Segment Start: Records for this exercise
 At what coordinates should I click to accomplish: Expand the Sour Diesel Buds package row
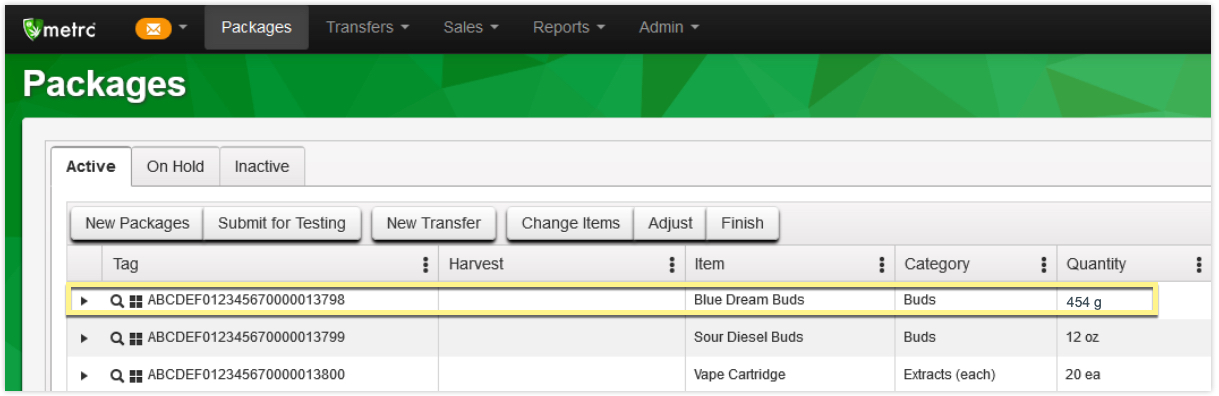pos(84,338)
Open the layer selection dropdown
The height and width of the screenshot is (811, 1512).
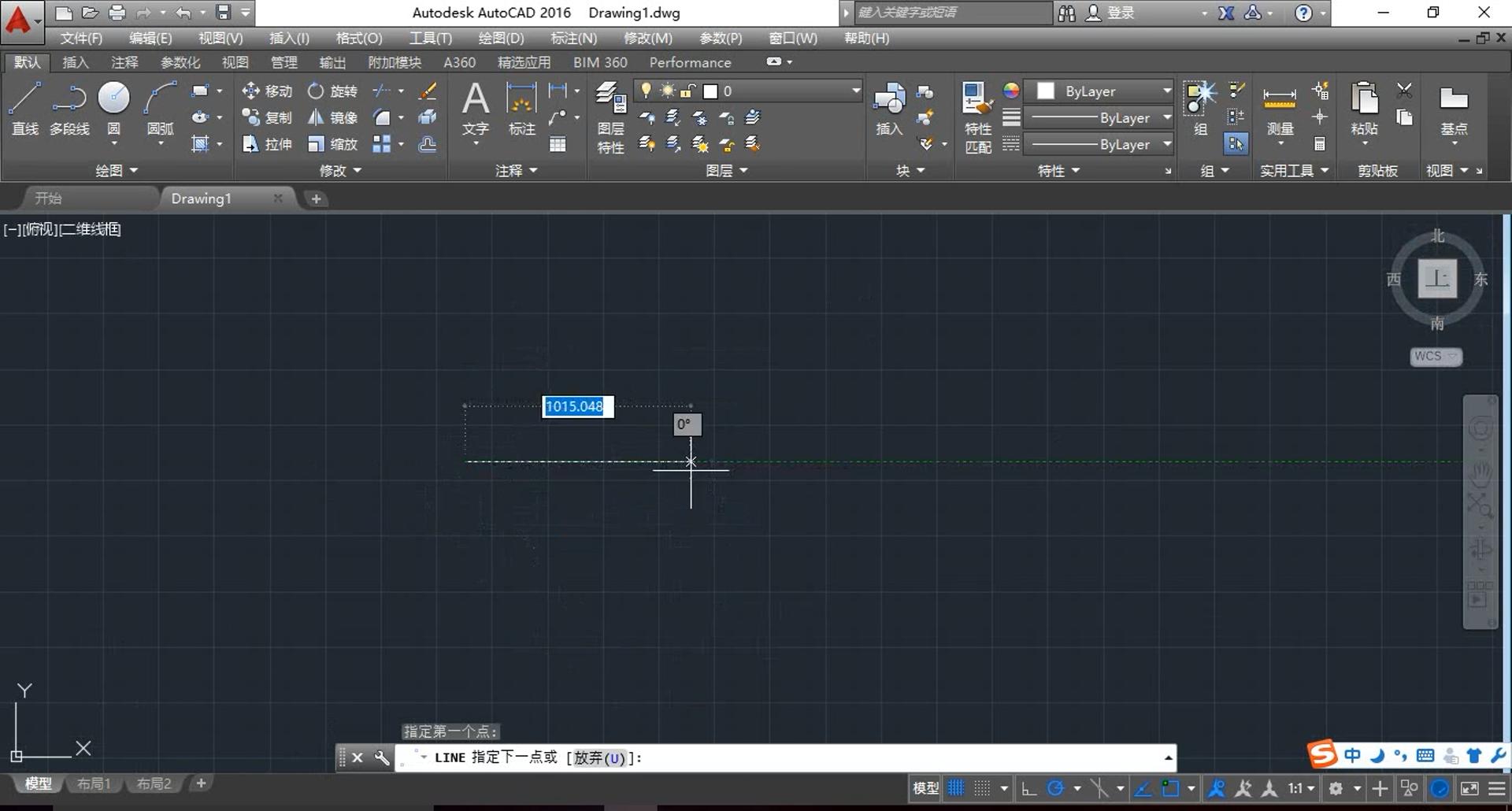coord(855,91)
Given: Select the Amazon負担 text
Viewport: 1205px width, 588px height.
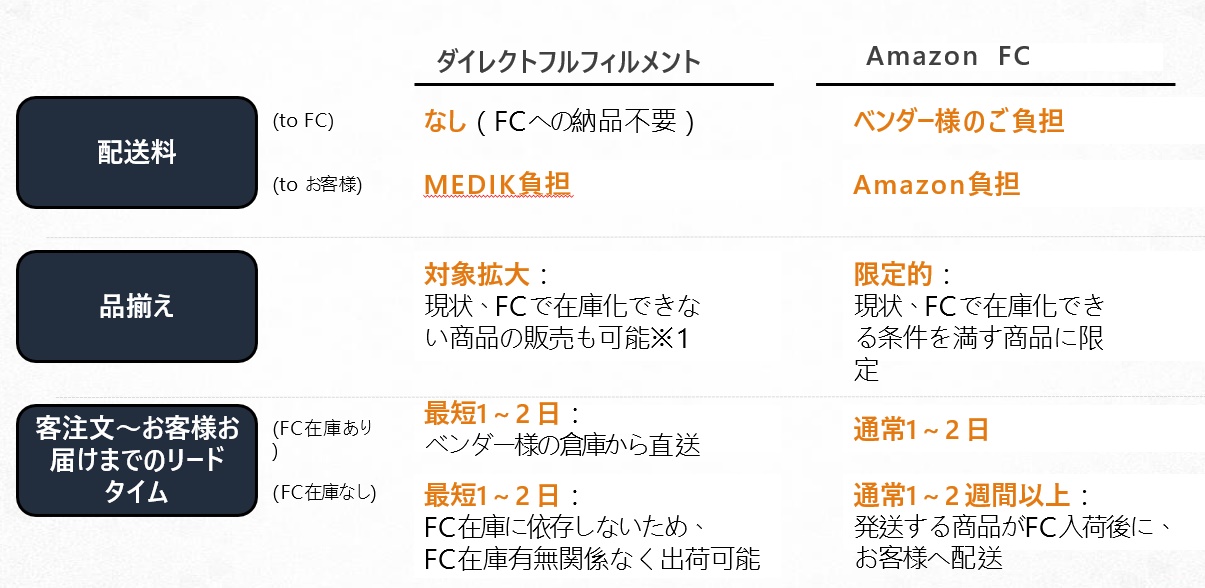Looking at the screenshot, I should (x=936, y=185).
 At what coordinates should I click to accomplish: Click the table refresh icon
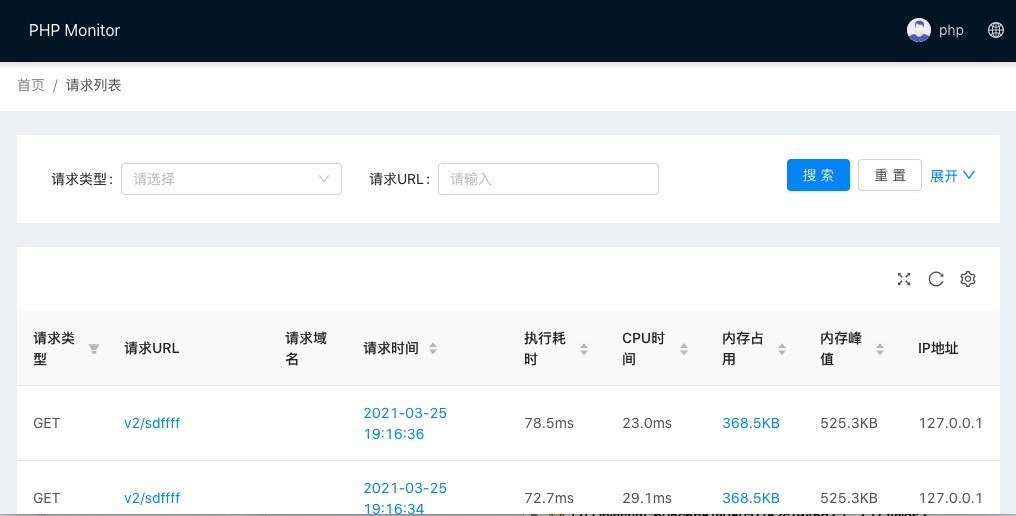pyautogui.click(x=936, y=279)
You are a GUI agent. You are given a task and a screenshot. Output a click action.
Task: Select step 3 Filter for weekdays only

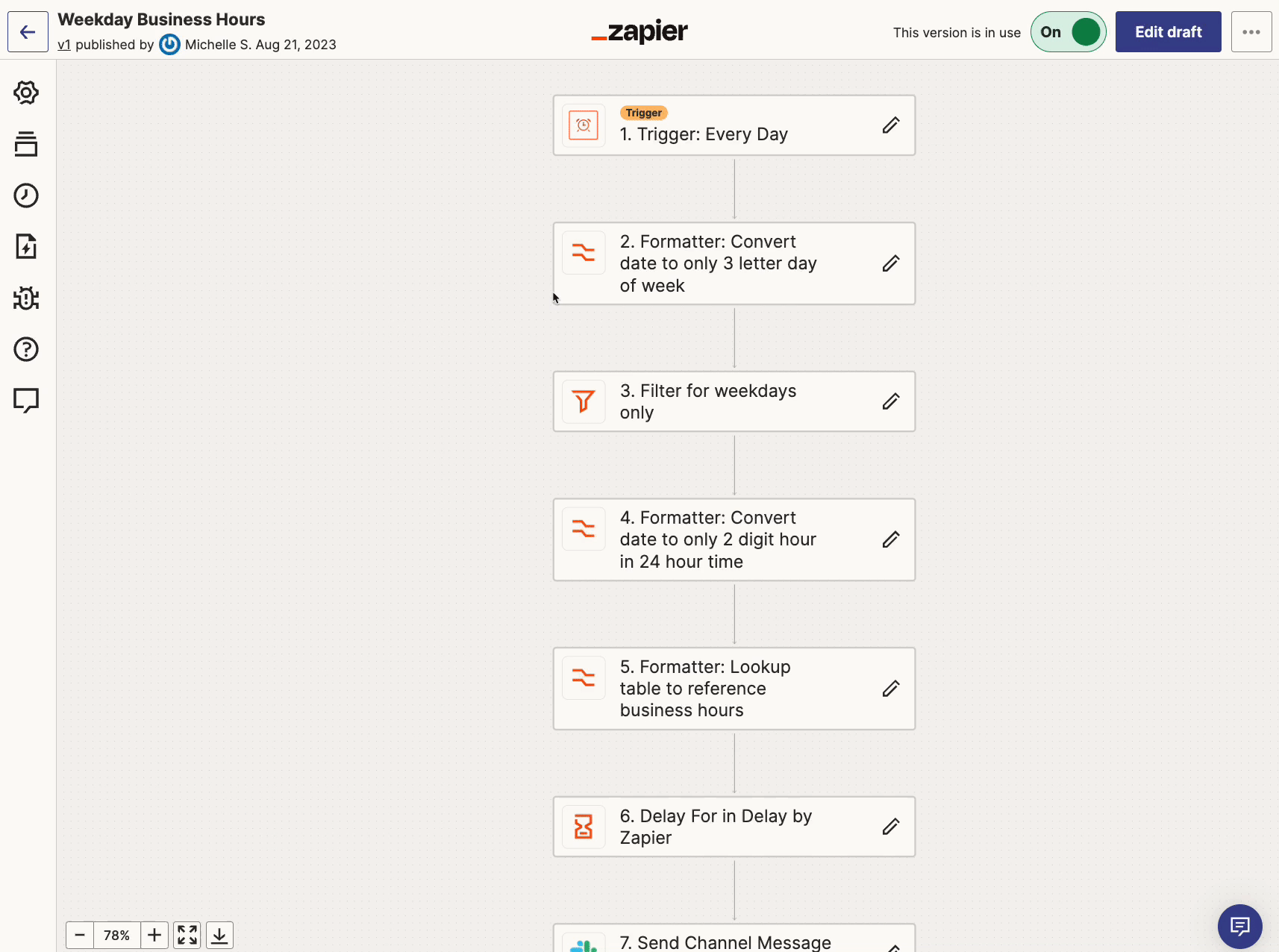pyautogui.click(x=734, y=401)
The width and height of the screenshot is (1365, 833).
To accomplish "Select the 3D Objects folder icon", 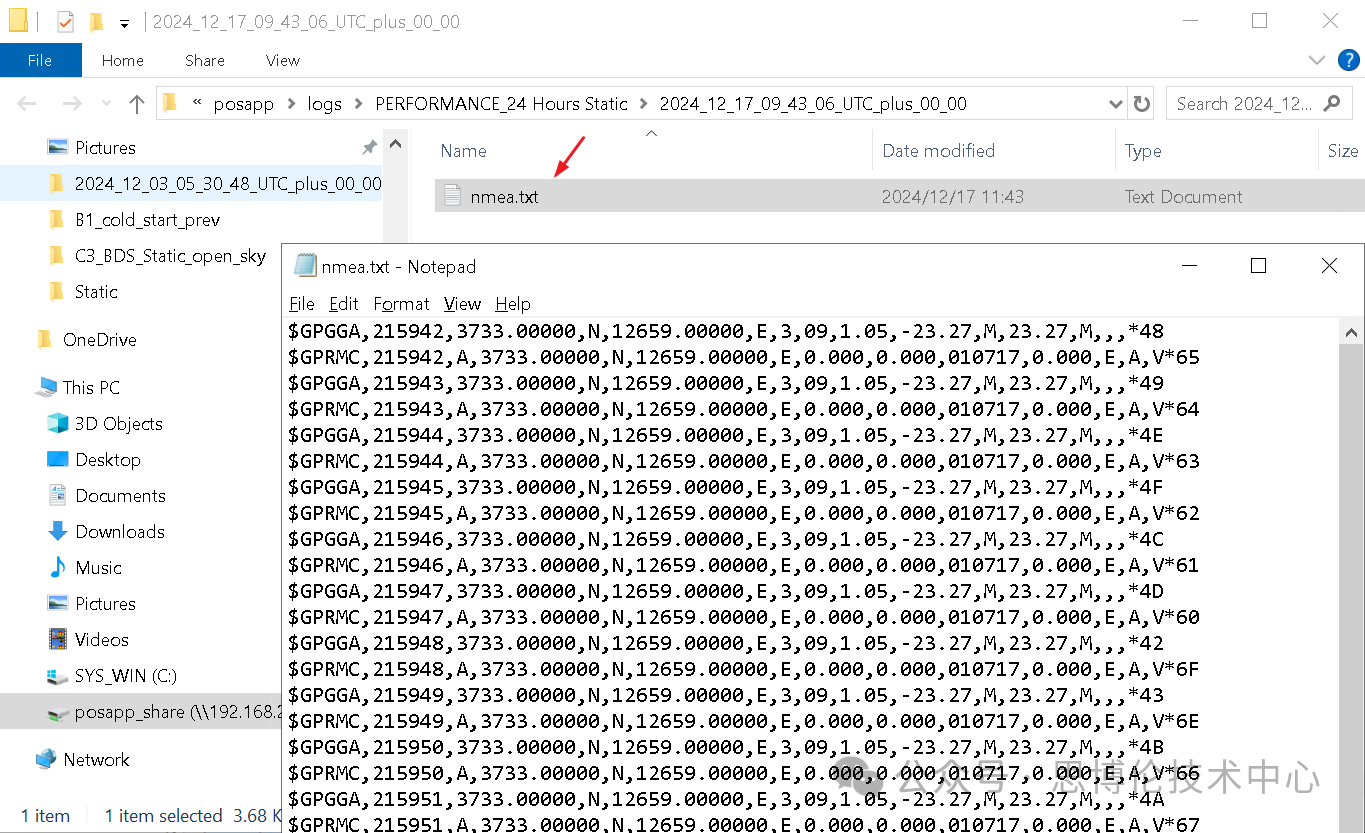I will click(58, 424).
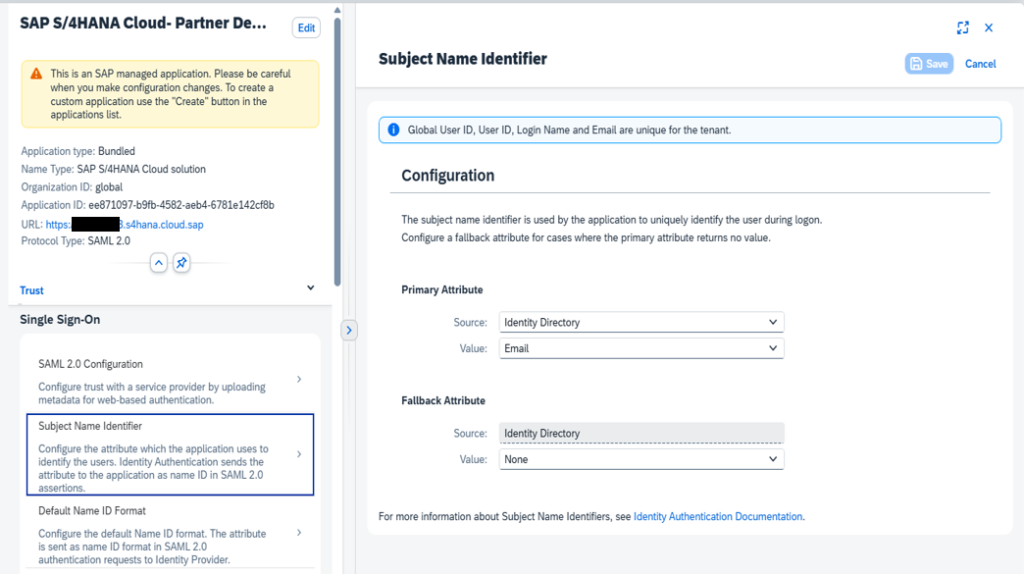Expand the Trust tab dropdown arrow
This screenshot has height=574, width=1024.
coord(310,288)
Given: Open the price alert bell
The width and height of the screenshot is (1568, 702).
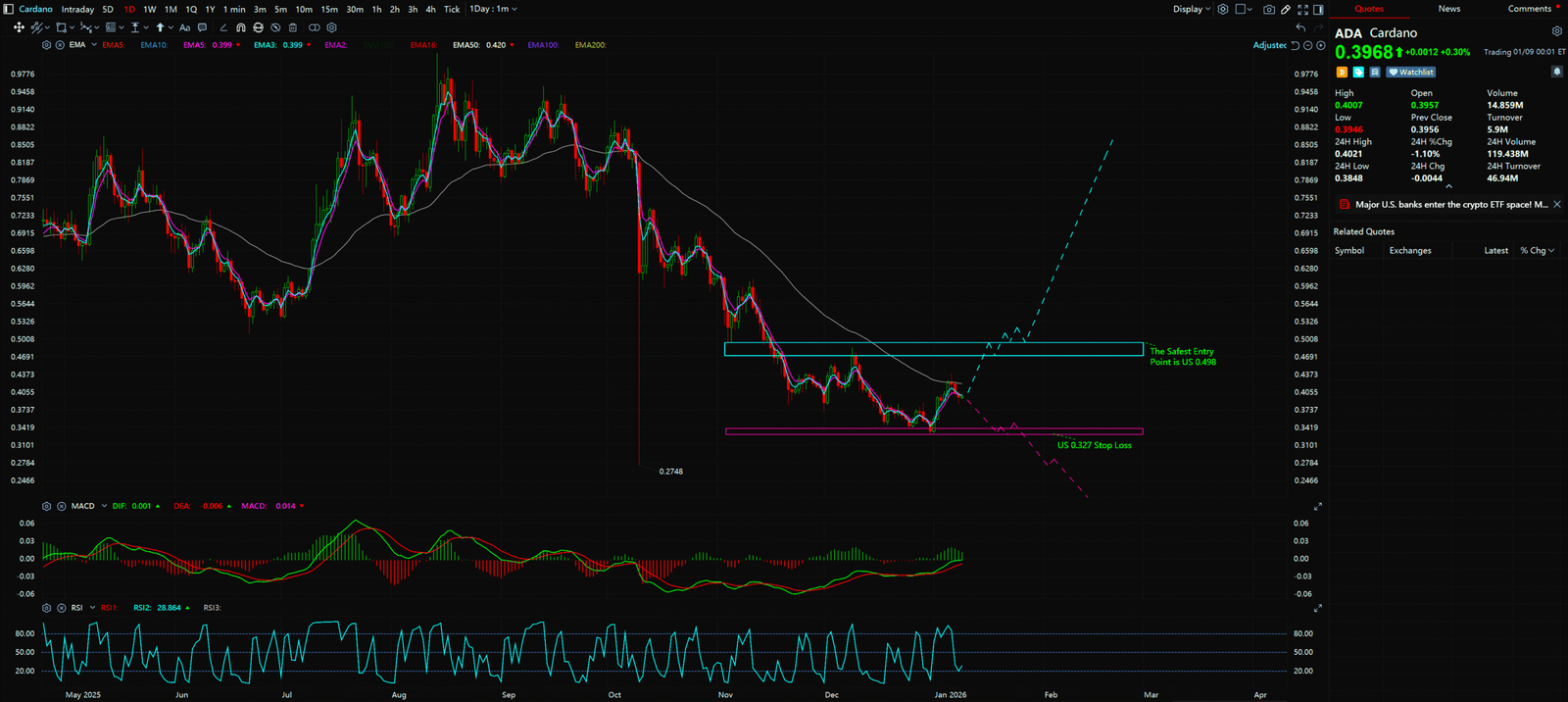Looking at the screenshot, I should (x=1556, y=72).
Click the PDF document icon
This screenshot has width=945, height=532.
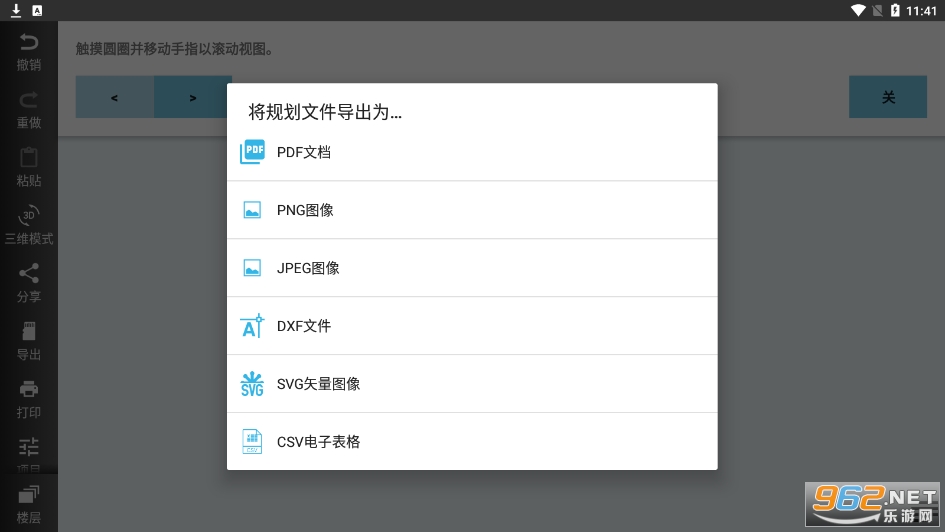click(253, 152)

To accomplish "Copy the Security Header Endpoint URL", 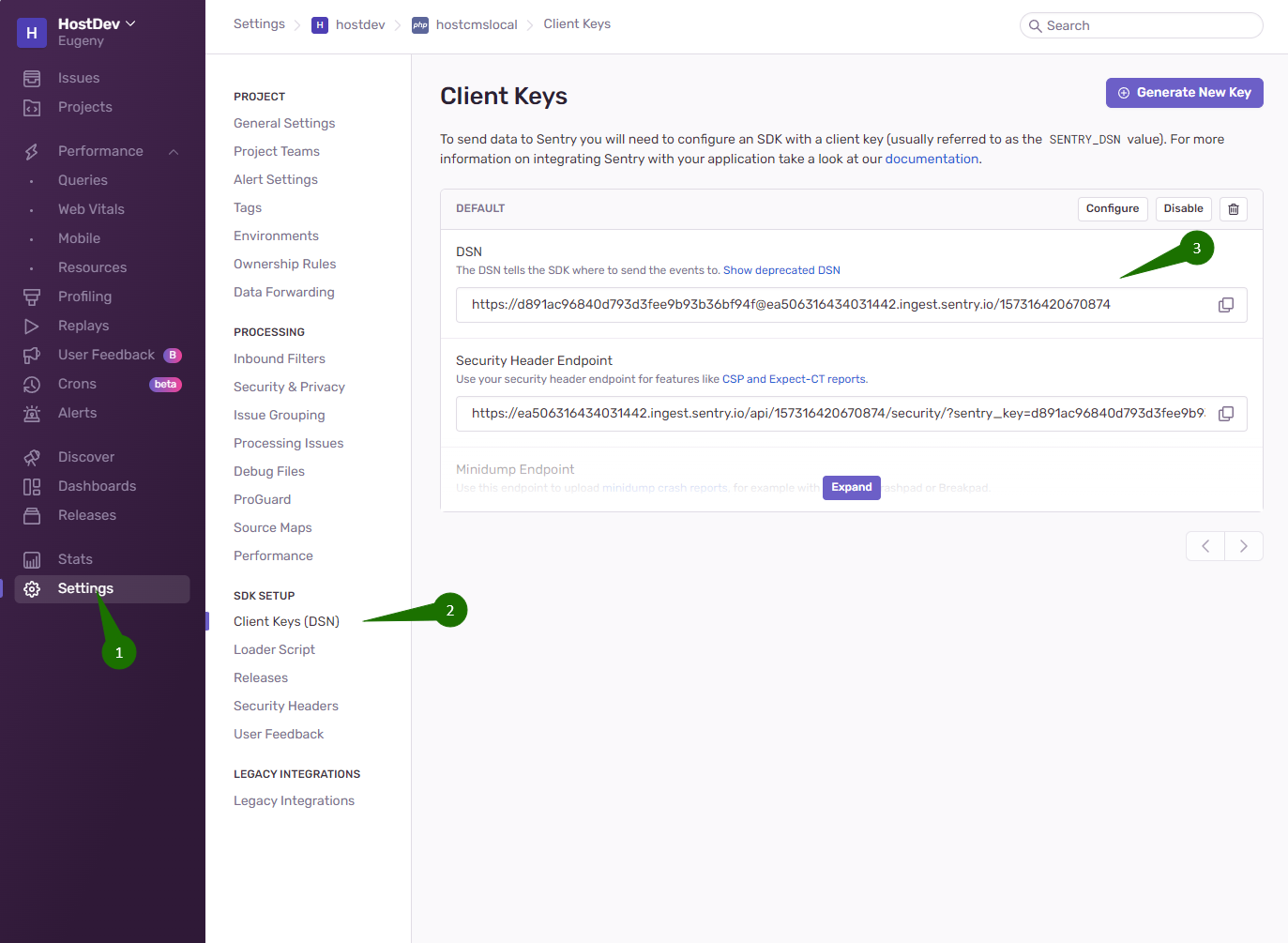I will coord(1225,414).
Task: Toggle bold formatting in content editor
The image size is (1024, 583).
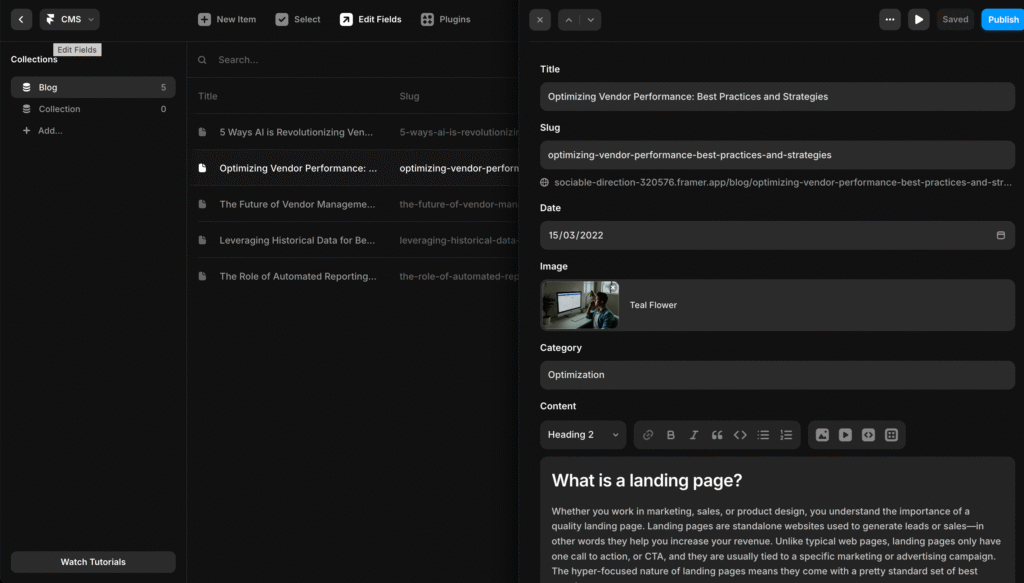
Segment End: Records for this exercise
What you need to do:
Skip every picture, and restate word for word only the lines above from the line containing "Viewport: 1205px width, 588px height." to the line containing "The width and height of the screenshot is (1365, 833).", both of them included.

Solved exercise:
Viewport: 1205px width, 588px height.
Looking at the screenshot, I should (x=936, y=185).
 At what coordinates should I click to accomplish: Click the table refresh icon
pyautogui.click(x=936, y=279)
You are a GUI agent. You are given a task and a screenshot. Output a click action.
Task: Select step 3 Filter for weekdays only

pyautogui.click(x=734, y=401)
The width and height of the screenshot is (1365, 833).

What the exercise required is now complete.